As a chair of ASM, Adrian Lampron balances their student experience alongside fellow Badgers while embracing their role connecting students and administration.

Life in ASM: Balancing student experience while representing peers

With a student body of approximately 40,000 students, regulating the University of Wisconsin - Madison is like governing a city. 

Representatives on ASM, the university’s student government, work to bridge student voices with the administration. But outside of these roles, they’re students just like everyone else. 

Adrian Lampron, a second-year student studying political science, history and LGBTQ+ studies, has devoted the majority of their college experience to ASM and is now chair of the equity and inclusion committee. 

“I love the job that I’m doing at ASM,” Lampron said.

Lampron started as an ASM intern their first semester on campus, but as a chair, they now have significantly more responsibility — and these added duties, along with life as a college student, keeps them busy.

“My busiest days are Tuesdays and Wednesdays.
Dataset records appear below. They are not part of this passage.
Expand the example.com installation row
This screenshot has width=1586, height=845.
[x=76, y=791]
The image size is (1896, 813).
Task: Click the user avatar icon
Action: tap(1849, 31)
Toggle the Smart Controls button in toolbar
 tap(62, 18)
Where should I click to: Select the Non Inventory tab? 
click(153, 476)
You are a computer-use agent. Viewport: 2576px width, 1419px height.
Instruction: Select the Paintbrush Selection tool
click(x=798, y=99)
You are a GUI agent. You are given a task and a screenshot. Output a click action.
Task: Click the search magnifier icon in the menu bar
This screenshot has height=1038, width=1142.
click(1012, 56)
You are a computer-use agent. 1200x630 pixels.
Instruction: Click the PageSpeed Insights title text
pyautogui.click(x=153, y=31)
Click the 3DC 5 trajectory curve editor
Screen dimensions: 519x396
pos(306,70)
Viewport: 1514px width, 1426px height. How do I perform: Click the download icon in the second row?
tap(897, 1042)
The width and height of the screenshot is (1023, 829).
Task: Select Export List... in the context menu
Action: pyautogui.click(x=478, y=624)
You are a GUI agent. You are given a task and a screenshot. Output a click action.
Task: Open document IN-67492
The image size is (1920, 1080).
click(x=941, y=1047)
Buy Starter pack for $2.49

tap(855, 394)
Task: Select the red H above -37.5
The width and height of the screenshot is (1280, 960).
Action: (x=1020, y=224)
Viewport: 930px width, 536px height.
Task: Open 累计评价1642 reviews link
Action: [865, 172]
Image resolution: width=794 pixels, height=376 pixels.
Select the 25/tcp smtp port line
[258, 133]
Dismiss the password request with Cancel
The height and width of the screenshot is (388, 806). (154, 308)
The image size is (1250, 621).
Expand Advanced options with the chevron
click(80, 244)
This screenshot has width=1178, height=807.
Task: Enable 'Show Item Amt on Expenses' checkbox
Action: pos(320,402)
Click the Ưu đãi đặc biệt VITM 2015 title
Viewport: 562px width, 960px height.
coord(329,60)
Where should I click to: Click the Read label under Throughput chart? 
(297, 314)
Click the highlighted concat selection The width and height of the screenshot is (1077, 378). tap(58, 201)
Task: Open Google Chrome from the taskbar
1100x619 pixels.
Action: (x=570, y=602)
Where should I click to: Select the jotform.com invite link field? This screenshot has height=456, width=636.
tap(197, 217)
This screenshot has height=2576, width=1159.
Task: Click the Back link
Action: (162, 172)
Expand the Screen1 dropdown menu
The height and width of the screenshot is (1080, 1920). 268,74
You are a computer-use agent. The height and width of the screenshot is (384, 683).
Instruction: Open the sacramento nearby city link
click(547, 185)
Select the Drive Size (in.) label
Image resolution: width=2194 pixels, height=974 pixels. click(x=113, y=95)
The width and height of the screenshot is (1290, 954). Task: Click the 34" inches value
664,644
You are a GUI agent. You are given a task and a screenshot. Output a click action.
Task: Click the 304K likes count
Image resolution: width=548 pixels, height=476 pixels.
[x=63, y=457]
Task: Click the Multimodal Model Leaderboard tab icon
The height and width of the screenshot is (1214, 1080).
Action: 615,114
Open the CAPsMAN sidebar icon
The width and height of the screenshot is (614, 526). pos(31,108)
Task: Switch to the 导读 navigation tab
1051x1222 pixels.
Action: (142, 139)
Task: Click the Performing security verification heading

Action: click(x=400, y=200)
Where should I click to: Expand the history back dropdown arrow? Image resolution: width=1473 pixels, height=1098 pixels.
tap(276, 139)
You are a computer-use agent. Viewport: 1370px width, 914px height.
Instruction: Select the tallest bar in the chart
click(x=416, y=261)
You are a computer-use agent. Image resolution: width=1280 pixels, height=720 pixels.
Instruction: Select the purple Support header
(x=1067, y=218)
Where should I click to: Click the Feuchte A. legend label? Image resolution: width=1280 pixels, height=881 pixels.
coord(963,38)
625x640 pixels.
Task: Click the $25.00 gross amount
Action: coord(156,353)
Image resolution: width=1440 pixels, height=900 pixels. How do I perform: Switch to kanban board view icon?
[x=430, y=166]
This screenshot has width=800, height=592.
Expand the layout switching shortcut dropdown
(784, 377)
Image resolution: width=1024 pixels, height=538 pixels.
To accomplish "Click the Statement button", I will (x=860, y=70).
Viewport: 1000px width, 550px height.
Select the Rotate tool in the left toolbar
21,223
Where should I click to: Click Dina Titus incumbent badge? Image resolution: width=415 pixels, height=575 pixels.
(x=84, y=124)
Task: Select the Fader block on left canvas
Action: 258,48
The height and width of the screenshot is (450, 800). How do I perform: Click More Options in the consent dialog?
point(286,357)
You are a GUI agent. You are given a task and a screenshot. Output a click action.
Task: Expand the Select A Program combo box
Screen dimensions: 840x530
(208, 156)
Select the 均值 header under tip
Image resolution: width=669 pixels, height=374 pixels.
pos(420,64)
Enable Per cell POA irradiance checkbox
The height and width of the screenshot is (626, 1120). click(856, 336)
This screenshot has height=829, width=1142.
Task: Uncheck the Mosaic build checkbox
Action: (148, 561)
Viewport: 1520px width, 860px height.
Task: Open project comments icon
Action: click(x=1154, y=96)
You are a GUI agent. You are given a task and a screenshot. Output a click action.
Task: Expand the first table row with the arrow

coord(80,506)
Lunch break was pretty much my only break in between going to classes and ASM last Wednesday,” they explained.

Between school and ASM, Lampron’s life is filled with endless tasks, meetings and challenges, but they shared they still find time to do things they enjoy — like playing guitar and working on their own music. 

Like any democratic government, the student council comprises of executive positions along with representatives from supporting schools and committees.

As a leader of the equity and inclusion committee, it’s Lampron’s responsibility to take proper action when a campus climate issue arises, including meeting with administrators to discuss future action. 

Regarding the controversial racial erasure in the homecoming video, the committee stood in solidarity with all students on campus, Lampron said. 

“We support the Student Inclusion Coalition,” they said. 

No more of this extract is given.